David Fincher’s adaptation of Gillian Flynn’s popular novel feels like Jim Thompson trance-channeled from his dark thriller grave. Thompson, who wrote still-underrated hardboiled masterpieces like The Grifters and The Getaway, lovingly created immoral little worlds peopled with self-serving monsters that could pass as useful members of society. When you reach the end of his self-constricting books, you realize that society itself is corrupted and the little world has become a tiny hell. Ditto here in Flynn-land. In other words, this is a movie that stanches the milk of human kindness.
But it sure is fun. Fincher makes a sprawling downward spiral seem compellingly watchable. In it, Ben Affleck plays Nick Dunne, a laid-off writer who returns home on his fifth anniversary to find his wife, Amy (Rosamund Pike), missing under strange circumstances. Thrown into a spotlight of suspicion, Nick’s apparent unease is contrasted with courtship backstory and strange interludes of Amy reading from a diary. Then things get interesting.

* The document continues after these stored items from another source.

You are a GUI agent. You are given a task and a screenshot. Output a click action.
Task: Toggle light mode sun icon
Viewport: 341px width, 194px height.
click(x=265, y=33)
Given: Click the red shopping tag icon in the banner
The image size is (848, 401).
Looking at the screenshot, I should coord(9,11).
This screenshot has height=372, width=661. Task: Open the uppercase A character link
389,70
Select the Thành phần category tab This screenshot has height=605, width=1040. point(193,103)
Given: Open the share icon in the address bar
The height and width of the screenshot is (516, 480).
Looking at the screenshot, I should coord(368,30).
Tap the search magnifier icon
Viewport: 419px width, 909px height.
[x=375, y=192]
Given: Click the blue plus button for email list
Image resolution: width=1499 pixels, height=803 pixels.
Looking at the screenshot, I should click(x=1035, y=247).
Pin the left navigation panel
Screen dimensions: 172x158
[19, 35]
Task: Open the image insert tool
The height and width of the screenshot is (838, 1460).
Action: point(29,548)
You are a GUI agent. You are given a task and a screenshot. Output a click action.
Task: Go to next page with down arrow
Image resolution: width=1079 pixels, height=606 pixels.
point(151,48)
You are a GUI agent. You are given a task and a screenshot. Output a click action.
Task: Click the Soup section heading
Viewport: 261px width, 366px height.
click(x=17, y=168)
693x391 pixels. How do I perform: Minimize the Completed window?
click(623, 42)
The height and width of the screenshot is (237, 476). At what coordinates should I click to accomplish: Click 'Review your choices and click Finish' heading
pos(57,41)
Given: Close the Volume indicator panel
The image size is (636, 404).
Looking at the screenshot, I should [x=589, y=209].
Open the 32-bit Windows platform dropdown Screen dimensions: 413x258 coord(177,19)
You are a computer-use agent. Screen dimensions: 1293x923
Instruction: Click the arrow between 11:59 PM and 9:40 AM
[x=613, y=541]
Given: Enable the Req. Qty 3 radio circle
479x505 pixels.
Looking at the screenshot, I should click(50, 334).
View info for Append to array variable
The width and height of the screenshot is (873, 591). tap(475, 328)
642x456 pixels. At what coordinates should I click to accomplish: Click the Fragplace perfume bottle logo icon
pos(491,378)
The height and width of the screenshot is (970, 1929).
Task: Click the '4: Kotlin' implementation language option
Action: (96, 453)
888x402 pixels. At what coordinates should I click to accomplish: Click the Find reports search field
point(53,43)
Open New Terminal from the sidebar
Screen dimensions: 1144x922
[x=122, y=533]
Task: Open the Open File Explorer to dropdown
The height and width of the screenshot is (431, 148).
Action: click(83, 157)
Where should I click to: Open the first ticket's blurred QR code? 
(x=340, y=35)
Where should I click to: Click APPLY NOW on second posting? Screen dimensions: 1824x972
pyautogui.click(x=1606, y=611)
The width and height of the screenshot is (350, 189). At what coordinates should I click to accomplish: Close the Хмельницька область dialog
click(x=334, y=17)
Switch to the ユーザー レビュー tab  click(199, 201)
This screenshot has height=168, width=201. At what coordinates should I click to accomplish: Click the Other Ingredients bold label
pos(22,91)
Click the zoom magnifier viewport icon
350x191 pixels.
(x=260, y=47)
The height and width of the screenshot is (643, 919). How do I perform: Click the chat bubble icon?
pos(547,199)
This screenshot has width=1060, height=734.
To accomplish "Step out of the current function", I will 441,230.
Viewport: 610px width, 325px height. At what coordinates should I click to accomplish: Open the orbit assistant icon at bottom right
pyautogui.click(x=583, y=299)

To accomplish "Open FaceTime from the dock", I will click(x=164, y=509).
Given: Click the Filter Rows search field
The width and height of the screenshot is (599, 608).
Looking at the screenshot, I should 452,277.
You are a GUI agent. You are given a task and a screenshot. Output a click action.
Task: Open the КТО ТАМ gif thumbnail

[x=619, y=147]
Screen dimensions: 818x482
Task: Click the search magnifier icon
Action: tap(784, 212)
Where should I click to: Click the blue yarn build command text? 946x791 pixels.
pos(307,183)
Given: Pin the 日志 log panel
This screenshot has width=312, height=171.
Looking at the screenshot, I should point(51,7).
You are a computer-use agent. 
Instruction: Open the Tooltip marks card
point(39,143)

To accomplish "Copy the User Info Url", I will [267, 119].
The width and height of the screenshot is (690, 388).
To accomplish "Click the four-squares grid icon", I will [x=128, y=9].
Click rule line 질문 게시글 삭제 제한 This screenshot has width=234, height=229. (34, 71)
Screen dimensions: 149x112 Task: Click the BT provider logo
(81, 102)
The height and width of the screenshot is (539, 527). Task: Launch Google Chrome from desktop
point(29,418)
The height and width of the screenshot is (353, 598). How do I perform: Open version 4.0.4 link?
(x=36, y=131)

The star of the show is Pike, long overdue for a film of her own. It’s her kabuki-mask face that makes her so watchable, though we see her in every kind of distress and joy, including a sleazy subplot in an anonymous motel that’s pure Thompson. Affleck is stolid; you could hang any kind of movie on him at this point. But Fincher’s triumph is setting his story with an almost surreal perfection. It isn’t flashy style like the Coen brothers, but it glows like a dream. It’s a mistake to call this noir; this is a perverse comedy.
There are lots of smug jokes about television news media, calling up Gus Van Sant’s To Die For, but Flynn worked for Entertainment Weekly, and that might be the source of the biting satire. The thrills certainly derive from her book. In his lifetime, Thompson wrote 30 novels. He would have envied this book. And if Flynn writes another as good, she’ll be Girl Arrived.